Le passage de l'Ancre, exquise voie privée à ciel ouvert se dissimule en plein coeur du Marais derrière une discrète porte cochère du quartier Saint-Avoye. A l'abri des regards, cette venelle piétonne est un raccourci méconnu qui prolonge la rue Chapon au milieu des immeubles jusqu'à la rue de Turbigo. Chemin de traverse, il est l'un des plus vieux passages de Paris. Sa présence est attestée sur les plans de la ville dès le XVIIème siècle. Bordée de boutiques multicolores, cette étroite allée trottine allègrement côté cour, sentier urbain abondamment fleuri. Les riverains entretiennent avec amour fleurs et arbustes en pots qui confèrent au lieu une atmosphère champêtre. Chronique du temps passé, les enseignes pittoresques disputent en charme aux vitrines à l'ancienne des ateliers artisanaux.





Accès 27 rue Mazarine / 30 rue Dauphine - Paris 6
Métro Odéon lignes 4, 10

Le passage Dauphine à Saint-Germain-des-Prés a des airs de jolie province. Cheminant entre les immeubles de la rue Dauphine à la rue Mazarine, dans le prolongement de la rue Christine, la venelle pavée de frais affiche un lustre coloré, rose de la brique, vert des plantations, un olivier, un figuier, des buis taillés à la française. Ouvert en 1825 sur les vestiges d'une ancienne maison de jeux - établissements nombreux dans le quartier de Saint-Germain-des-Prés au XVIIIème siècle - dont le jardin s'étendait jusqu'à la rue Mazarine, le passage doit son nom à la rue Dauphine sa voisine. Percée en 1607 à travers les anciens jardins du couvent des Augustins, celle-ci a été tracée dans le prolongement de la grande place royale voulue par Henri IV, la place Dauphine baptisée en l'honneur du dauphin, futur Louis XIII. Soigneusement restaurée au début des années 1970 sous l'égide du Ministère des affaires culturelles par M. Berry, architecte du propriétaire des immeubles du passage, alors la Société Civile Immobilière Centre et Paris sous le contrôle de l'architecte des bâtiments de France M. Dupont, cette cour intérieure déploie aujourd'hui des charmes proprets.
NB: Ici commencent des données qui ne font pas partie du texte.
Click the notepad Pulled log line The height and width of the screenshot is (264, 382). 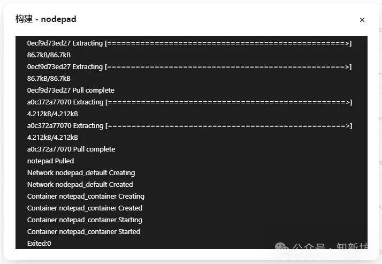(x=50, y=161)
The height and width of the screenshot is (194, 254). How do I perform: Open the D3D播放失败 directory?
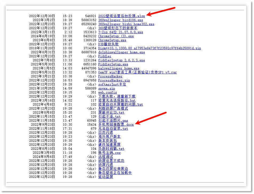click(108, 44)
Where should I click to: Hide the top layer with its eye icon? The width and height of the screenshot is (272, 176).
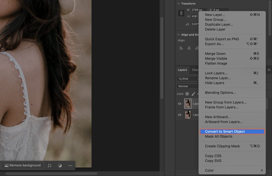180,104
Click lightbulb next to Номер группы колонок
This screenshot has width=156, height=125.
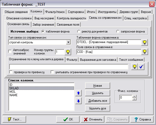[68, 52]

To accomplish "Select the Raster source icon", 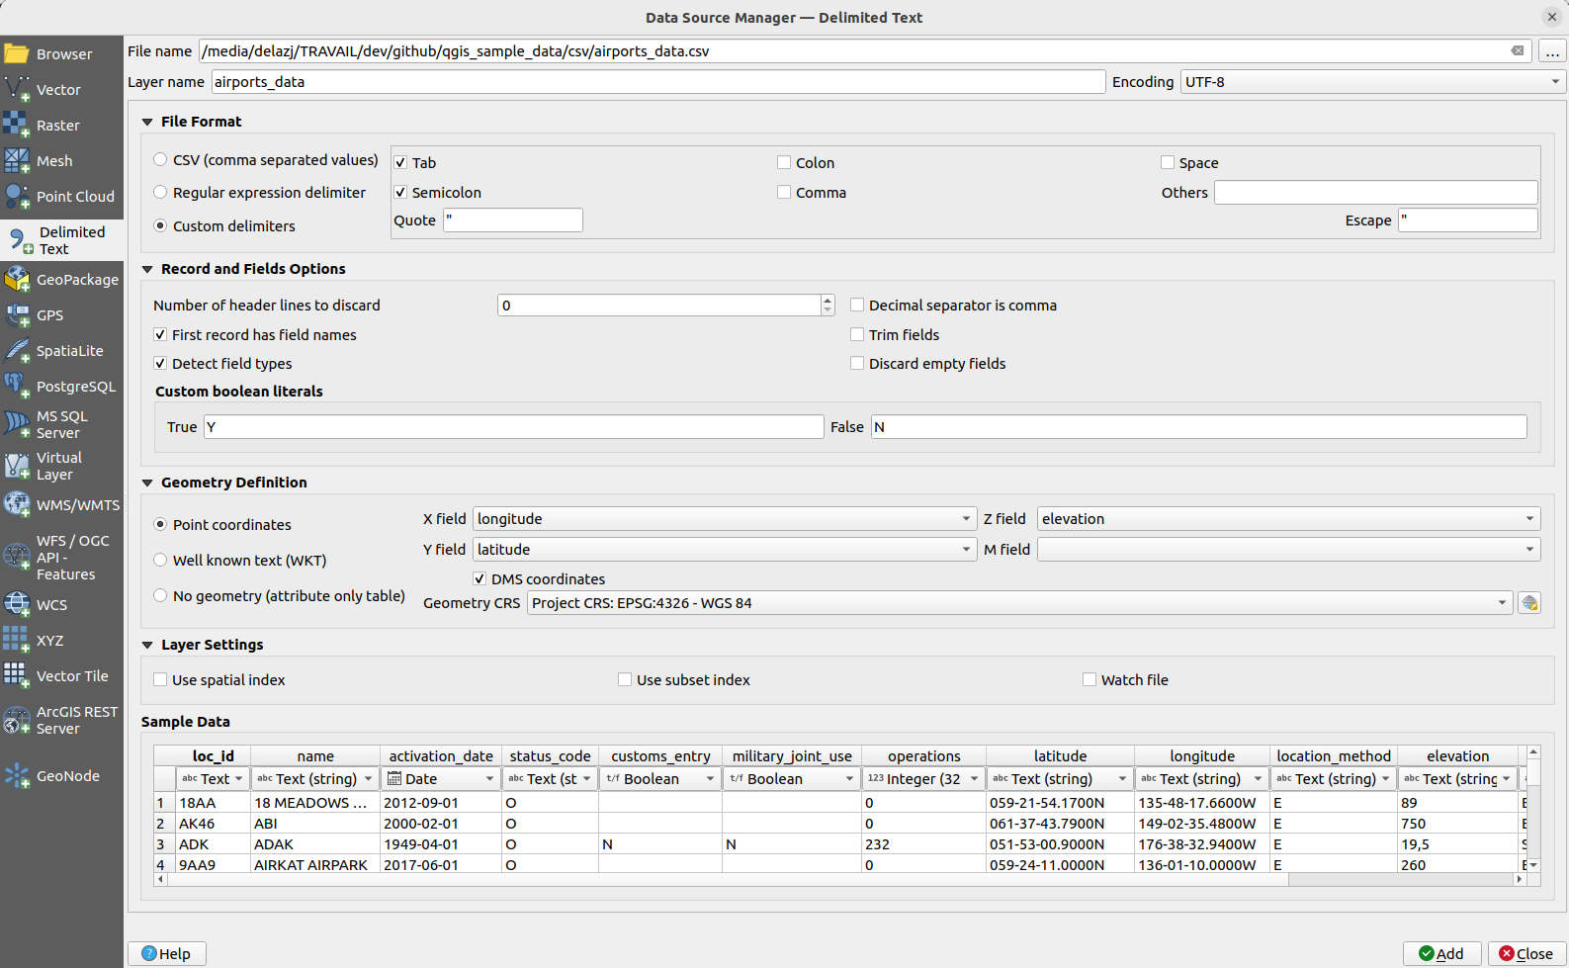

Un ravissant salon de thé, L'Heure Gourmande, jouxte l'officine parisienne d'un ferronnier d'art et le showroom pimpant d'un marchand de cuisine et de luminaires LED ultra-modernes.





Accès 148 rue du Faubourg Saint-Denis - 25 rue d'Alsace - Paris 10
Passage Privé
Métro Gare du Nord lignes 4, 5

Le passage Delanos, ancien raccourci entre les gares du Nord et de l'Est, aujourd'hui voie privée accessible uniquement après avoir passé un digicode, évoque le souvenir des vacheries à Paris. Disparues au début du XXème siècle, ces étables au cœur de la ville, fournissaient du lait cru et frais aux citadins. Côté rue du Faubourg Saint-Denis, la vaste porte cochère ouvrant sur le passage Delanos est surmontée d'une tête de vache qui indiquait autrefois la nature particulière de l'ensemble. Rénové avec goût, joliment entretenu et abondamment fleuri, ce chemin de traverse est une pépite parisienne qui se veut discrète. Le passage Delanos se déploie sur trois courettes en enfilade longues d’une centaine de mètres. Les deux premières datent des années 1830 tandis que la dernière est plus tardive. Construite sous le Second Empire, elle a été alignée perpendiculairement aux deux autres. L'architecture du rez-de-chaussée des premières cours, divisée en cellules, évoque encore les étables où se trouvaient les vaches. Chaque cour comprend quatre escaliers, quatre accès aux bâtiments. 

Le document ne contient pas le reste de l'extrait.